Tishrei/Libra is the month of weights and measures. The month begins with the Jewish New Year, a time of celebration and recalibration for the coming year. It is a time of taking stock of one’s life, of one’s interpersonal relationships, and of one’s actions. Tishrei is also the month of the Fall Harvest, with a period of enjoying the last moments of outdoor life before the realities of the winter set in. Tishrei/Libra corresponds approximately to September or early October in the Gregorian/secular calendar.

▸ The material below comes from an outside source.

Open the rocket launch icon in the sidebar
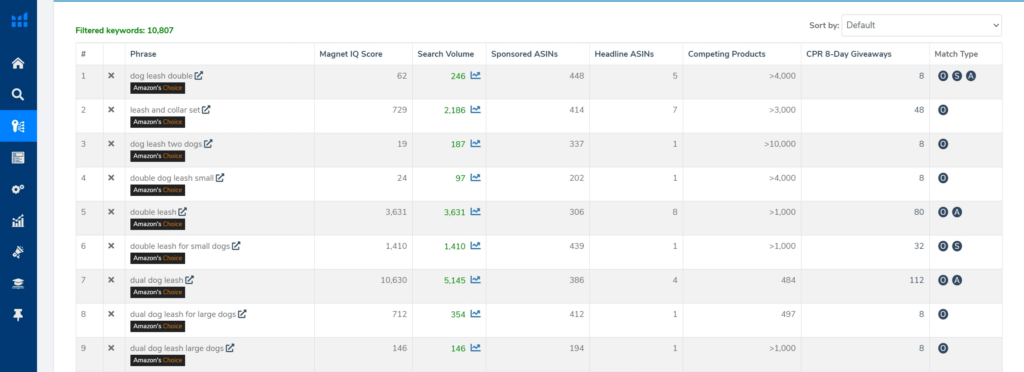 pos(18,253)
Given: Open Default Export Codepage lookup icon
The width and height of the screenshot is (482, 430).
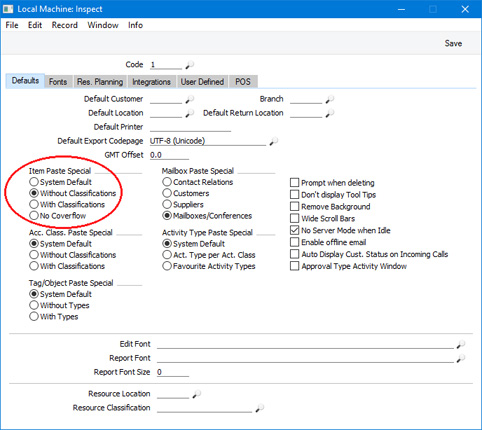Looking at the screenshot, I should (274, 141).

The video on the left shows a woman holding a book in about 1920, the year that women got the right to vote in the USA. She is shown behind the lace of the modern day Mihitzah in the Stanton Street Shul, the curtain that divides women from men in synagogues following strict religious traditions.

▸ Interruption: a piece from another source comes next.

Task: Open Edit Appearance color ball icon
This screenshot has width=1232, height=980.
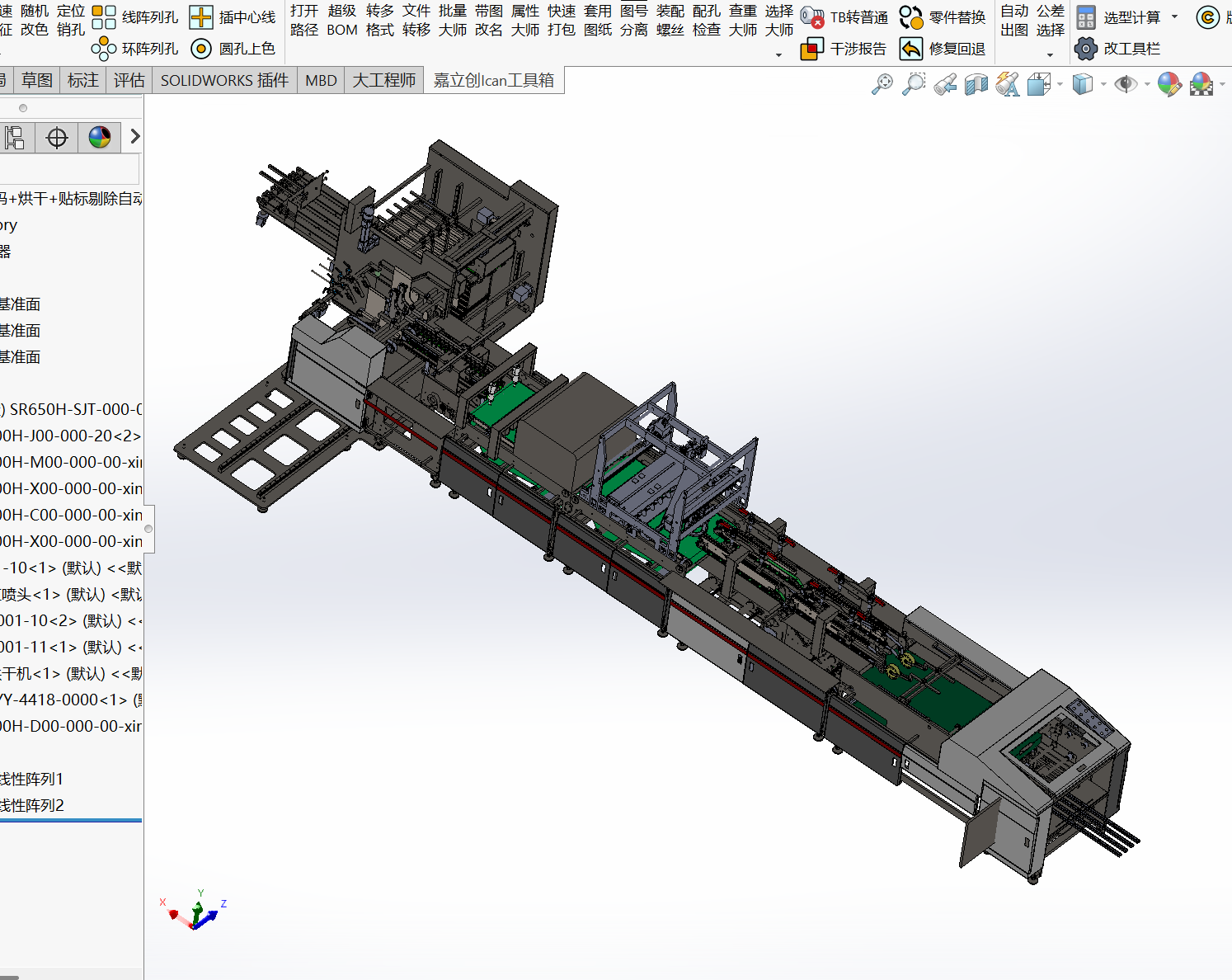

Today, this curtain on the first floor is actually a sign of liberation, as in the 1920s women could only sit in the upper balcony, making the prayer time of the synagogue off limits for women who could not climb the stairs. Nonetheless, it still carries with it the concept of hiding women during prayer.
electronic music: contemporary composer Bob Gluck
The central video begins with the Tishrei mural at the Stanton Street Shul: scales of justice in the center, with a field of wheat at the bottom. The imagery dissolves into grasses and fields of wheat, moving, changing, and alive.
electronic music: contemporary composer Bob Gluck
The video on the right focuses our attention on an exterior Fire Escape, the essential element of apartment buildings on the Lower East Side. Installed for safety, fire escapes provide the texture of the city landscape, the constant element in every building before the innovations of the 1960s.